Online real estate investment platform BrickVest has highlighted a rise in UK investor risk appetite despite the UK’s impending departure from the EU.

According to its latest commercial property investment barometer, the UK remains the preferred destination for 31% of the 300 real estate investors surveyed. Despite Brexit and its implications for investment, 43% of UK investors surveyed selected their home market as their first preference.

The pan-European property platform meanwhile found that 24% of investors favour Germany for real estate opportunities; however, this is a fall from 28% in June 2016. Additionally, 21% selected the US, a proportion unchanged since June 2016, while 15% named France their premier destination, up from 13% in the previous year.

Furthermore, figures for Europe and North America revealed similar sentiments toward UK real estate: 24% of French, 19% of German and 23% of US investors indicated their preference for the UK market, up from 22%, 18%, and 20% respectively in June of 2016. The average risk appetite index for commercial real estate, as calculated by BrickVest’s barometer, suggests an increase to 49% from 47% last year, indicating a “shift from low to balanced risk”, according to the survey, with UK-based investor risk appetite similarly increasing from 49% to 51% despite Brexit uncertainty.

“Despite a series of significant events over the past 12 months including Brexit, our latest Barometer shows the UK remains the preferred location to invest in from our global investor base,” says BrickVest CEO Emmanuel Lumineau. “Since the vote in June last year, we’ve seen a 72% increase in the number of investors joining the platform and are seeing plenty of appetite from investors for property as an asset class.”
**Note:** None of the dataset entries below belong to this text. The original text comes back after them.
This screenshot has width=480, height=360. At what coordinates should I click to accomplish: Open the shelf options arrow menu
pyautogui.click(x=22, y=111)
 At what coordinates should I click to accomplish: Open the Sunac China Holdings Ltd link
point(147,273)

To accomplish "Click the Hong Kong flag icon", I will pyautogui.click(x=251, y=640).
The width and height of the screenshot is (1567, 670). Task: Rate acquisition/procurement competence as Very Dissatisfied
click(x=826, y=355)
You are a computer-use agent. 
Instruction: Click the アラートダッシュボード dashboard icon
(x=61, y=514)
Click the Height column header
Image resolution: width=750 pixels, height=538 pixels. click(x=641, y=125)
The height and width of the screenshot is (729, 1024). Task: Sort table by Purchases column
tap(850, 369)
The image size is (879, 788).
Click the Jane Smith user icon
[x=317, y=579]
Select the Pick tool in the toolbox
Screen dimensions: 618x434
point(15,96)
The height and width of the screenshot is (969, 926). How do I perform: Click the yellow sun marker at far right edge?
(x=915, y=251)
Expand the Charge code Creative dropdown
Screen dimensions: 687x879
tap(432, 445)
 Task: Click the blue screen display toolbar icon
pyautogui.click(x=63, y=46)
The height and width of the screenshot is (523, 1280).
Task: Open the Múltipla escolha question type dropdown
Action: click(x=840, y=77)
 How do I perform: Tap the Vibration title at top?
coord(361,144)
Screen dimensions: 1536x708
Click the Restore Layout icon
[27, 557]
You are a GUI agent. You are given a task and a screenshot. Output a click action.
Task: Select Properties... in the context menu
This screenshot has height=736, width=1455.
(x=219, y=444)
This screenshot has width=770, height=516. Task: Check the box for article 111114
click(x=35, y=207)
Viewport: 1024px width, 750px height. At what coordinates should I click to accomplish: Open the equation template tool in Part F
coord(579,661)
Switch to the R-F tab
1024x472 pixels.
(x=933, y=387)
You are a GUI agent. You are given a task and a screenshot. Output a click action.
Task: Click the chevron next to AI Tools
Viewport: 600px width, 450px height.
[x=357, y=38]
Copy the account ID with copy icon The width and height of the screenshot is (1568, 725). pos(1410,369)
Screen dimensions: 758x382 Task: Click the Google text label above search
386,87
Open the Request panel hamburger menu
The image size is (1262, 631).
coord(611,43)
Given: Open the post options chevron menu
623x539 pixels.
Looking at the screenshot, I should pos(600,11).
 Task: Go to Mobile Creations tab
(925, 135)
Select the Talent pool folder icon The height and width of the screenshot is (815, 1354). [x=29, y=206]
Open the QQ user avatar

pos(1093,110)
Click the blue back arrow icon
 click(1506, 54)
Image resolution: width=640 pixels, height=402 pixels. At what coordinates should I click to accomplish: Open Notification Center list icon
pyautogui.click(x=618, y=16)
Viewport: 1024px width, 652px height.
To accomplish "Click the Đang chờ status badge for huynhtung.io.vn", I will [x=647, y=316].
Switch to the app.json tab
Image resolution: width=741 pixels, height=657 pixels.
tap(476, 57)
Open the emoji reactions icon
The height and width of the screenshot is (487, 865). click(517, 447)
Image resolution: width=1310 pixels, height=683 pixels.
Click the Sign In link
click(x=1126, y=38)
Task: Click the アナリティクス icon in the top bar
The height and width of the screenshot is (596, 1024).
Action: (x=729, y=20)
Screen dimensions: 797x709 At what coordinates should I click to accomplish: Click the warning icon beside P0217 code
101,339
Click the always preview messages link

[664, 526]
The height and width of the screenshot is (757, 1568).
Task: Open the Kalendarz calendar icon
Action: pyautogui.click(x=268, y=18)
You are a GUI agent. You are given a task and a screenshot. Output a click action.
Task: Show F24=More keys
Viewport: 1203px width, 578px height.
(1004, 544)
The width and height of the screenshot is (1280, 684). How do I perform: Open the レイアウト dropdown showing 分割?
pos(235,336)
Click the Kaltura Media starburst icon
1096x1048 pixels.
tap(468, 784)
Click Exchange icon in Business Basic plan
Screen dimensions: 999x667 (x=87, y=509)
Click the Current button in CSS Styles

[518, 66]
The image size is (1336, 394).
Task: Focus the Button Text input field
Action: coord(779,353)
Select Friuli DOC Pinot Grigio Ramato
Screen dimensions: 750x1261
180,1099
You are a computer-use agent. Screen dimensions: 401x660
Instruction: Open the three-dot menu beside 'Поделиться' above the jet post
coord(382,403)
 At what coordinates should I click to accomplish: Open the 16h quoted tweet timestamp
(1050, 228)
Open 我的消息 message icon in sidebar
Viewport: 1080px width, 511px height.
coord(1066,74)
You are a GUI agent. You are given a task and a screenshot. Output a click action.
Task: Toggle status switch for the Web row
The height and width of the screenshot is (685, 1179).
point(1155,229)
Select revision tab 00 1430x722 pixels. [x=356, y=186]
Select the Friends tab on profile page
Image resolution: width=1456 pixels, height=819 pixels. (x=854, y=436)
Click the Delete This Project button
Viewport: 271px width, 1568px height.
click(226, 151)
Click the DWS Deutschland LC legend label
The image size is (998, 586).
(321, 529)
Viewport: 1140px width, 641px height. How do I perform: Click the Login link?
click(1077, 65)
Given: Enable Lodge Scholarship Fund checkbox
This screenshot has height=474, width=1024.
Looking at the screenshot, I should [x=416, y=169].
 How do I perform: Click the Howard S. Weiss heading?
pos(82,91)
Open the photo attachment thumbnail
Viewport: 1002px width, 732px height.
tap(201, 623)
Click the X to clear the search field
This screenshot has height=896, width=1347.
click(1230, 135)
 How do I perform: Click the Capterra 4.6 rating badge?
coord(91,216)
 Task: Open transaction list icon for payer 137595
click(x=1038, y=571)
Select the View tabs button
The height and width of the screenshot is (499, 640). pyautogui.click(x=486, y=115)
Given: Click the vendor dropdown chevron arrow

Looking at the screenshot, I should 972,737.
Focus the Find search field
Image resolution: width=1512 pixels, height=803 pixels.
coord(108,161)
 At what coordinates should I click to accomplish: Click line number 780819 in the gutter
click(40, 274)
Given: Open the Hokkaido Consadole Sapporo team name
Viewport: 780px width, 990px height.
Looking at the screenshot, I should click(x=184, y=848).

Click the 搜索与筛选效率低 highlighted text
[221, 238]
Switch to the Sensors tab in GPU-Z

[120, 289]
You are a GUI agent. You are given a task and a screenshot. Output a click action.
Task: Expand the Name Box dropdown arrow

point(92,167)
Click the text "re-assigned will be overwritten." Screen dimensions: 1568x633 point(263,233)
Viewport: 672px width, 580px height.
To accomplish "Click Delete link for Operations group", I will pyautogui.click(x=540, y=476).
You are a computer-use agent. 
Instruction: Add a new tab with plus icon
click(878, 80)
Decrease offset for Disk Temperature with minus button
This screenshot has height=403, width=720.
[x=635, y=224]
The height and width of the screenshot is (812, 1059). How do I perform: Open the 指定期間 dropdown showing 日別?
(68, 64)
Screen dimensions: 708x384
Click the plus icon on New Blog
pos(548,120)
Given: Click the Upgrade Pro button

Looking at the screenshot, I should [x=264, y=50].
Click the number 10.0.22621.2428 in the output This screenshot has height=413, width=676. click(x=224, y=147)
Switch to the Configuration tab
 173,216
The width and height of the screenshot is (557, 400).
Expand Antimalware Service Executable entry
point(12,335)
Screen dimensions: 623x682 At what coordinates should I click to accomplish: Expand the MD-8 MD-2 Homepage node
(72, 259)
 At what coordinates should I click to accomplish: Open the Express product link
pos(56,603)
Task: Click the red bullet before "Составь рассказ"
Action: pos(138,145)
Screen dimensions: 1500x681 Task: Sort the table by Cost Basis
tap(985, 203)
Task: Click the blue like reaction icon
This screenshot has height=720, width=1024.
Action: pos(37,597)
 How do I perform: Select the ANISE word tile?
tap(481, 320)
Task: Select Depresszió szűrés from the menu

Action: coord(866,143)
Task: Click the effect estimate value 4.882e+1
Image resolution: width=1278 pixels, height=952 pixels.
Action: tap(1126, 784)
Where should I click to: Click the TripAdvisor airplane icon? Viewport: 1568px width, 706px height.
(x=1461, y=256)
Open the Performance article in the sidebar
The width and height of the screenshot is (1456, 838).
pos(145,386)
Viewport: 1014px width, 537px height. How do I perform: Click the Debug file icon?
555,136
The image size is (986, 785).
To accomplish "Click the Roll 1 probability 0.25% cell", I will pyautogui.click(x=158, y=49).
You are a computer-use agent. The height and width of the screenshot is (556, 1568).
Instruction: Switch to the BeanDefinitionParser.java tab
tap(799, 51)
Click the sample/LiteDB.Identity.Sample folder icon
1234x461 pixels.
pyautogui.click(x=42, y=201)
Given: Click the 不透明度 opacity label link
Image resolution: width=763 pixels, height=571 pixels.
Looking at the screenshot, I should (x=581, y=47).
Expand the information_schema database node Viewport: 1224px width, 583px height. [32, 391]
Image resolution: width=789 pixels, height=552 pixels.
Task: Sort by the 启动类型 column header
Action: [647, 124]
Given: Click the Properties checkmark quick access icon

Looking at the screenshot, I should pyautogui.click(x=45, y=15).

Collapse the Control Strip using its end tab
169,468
The BrickVest barometer backs up the findings of a recent survey by KPMG. The accounting firm’s report on real estate investment in the UK revealed striking polarisation among investors. Some 46% of responders committed to investment in the UK after Brexit, whereas 44% planned to slow down investing. Significantly, 10% anticipated a freeze on UK investment altogether. “The survey demonstrates the continuing strength of the appetite among global real estate investors for opportunities in the UK real estate market, despite ongoing economic and political uncertainty,” says Ronan Vaspart, a director at global property conference MIPIM. 

Although its claims are “by no means conclusive”, the KPMG survey offers possible explanations for varying attitudes among investors. It suggests that the discourse within the market is largely inspired by sentiment, indicative of whether investors regard Brexit as an opportunity or as a threat. Despite the divergence however, the survey notes: “Many responders argue London will retain its preeminent status as a global financial centre, regardless of whether the UK is in or out of the EU.” The survey posits that what makes London attractive to investors, among related factors, is “a history of adapting to global change”.